Medical Director of Hospital Epidemiology; Division Chief, Infectious Diseases
University of California, Davis
Stuart H. Cohen, M.D., FIDSA, FSHEA, FACP
Professor and Chief
Division of Infectious Diseases
UC Davis School of Medicine
Clinical Director
Department of Hospital Epidemiology and Infection Prevention
UC Davis Health
Stuart H. Cohen is a Professor of Internal Medicine and the Chief of the Division of Infectious Diseases at the University of California, Davis Medical Center, Clinical Director for Infection Control and Epidemiology as well as Interim Clinical Director for the Medical Microbiology Lab and the Director of the Antimicrobial Stewardship Program. He finished his ID Fellowship in 1983 at UC Davis and has been board certified in Infectious Diseases since 1983. He was the ID Fellowship Program Director for 20 years and stepped down in 2015 shortly after he was appointed Division Chief. He is a busy clinician who does inpatient and outpatient care including transplant Infectious Diseases and HIV. He joined IDSA 3 years after finishing his fellowship and has been a Fellow since 1994. He has served on multiple committees and is just finishing as the Chair of the Fellowship InTraining Exam Committee. He has varied research interests but has focused on Clostridioides difficile infection for over 20 years.
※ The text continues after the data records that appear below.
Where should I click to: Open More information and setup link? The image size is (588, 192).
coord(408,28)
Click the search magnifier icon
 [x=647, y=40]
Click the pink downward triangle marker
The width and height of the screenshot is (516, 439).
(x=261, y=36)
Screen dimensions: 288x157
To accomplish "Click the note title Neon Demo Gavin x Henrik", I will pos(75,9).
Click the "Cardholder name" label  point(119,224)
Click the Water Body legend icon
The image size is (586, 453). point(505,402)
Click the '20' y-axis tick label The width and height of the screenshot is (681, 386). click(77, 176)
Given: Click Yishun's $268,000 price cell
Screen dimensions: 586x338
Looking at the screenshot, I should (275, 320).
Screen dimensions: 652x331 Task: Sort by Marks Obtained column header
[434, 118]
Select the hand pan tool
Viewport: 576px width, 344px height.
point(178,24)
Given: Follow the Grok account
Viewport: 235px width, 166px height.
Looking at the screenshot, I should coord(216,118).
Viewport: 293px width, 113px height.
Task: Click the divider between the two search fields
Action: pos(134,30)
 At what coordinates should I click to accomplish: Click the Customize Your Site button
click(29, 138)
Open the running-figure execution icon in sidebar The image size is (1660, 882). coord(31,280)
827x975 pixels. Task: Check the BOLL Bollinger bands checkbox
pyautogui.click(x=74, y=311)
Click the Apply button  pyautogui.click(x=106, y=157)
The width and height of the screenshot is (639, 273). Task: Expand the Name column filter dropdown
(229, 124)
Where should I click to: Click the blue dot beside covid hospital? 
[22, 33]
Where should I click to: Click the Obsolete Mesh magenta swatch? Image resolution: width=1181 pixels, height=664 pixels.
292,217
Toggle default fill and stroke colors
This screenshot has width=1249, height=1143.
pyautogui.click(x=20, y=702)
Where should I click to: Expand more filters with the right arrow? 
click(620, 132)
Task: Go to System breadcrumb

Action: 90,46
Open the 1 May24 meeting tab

He has contrbuted to the field in numerous areas. One of the major works was done with Chris Polage related to diagnostic testing and was one of the papers that led to toxin testing as a critical test for the diagnosis of Clostridioides difficile infection. During the COVID pandemic, he led the UC Davis response and has been a contributor to multiple studies regarding therapeutics and healthcare epidemiology including in hospital transmission of SARS-CoV-2. He was also the site Princpal Investigator for the Novavax clinical trial. Currently he is the lead in the Sacramento areas approach to monkeypox. We have been treating all of the local patients with tecovirimat and are involved in vaccine distribution.